Early Detection of Long-term Diabetic Complications in Children and Adolescents With Type 1 Diabetes

Aims: To investigate early markers of long-term diabetic complications and the association to an extended glucose metabolic profile comprising glucose control (current and past), glucose variability and insulin sensitivity in children and adolescents with type 1 diabetes (T1D).

Background: Most Danish children and adolescents with T1D do not achieve their metabolic target and are at increased risk of developing long-term diabetic complications, reducing their life expectancy and increase their morbidity rate.
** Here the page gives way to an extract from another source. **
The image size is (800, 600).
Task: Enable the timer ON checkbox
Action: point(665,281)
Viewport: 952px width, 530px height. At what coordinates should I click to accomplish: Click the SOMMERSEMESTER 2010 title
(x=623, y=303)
Hence, improved metabolic control, a better understanding of what optimal metabolic control means, combined with detailed monitoring of the first markers of long-term complications and their reversibility or lack thereof are needed.

Methods: A prospectivel study of 400 children, aged 6-18 years old, with T1D>12 months. Early markers of long-term diabetic complications will be investigated as arterial stiffness, nerve dysfunction and nephropathy. Data on T1D onset, duration, treatment modality, self-monitoring-blood-glucose profiles, growth, weight, and pubertal status will be collected.

Blood sampling will include routine tests and markers of glucose, lipid, bone, and gastrointestinal metabolism. DXA-scan, Fibroscan, bone-age, eye-examination and physical activity will be measured. Data on retrospective glucose- and lipid-profiles will be collected. The children will be offered a followup every 5 years for the next two decades.

Perspectives: This study provides novel insight into the frequency of early markers of long-term diabetic complications and its association to the interplay of the pancreas, adipose, gastrointestinal and bone metabolic axis. Which can assist in identifying subgroups of children and adolescents requiring earlier in-depth screening for early markers of long-term diabetic complications, for putative interventions for prevention, hence reducing morbidity and mortality in T1D.

Study Overview

• Status: Recruiting
• Conditions: Diabetes Complications; Diabetic Neuropathies; Children, Only; Arterial Stiffness; type1diabetes

Detailed Description

The project is designed as a cross-sectional cohort study. The study consists of a one-day visit where 400 children and adolescents with T1D will be thoroughly examined after an overnight fast.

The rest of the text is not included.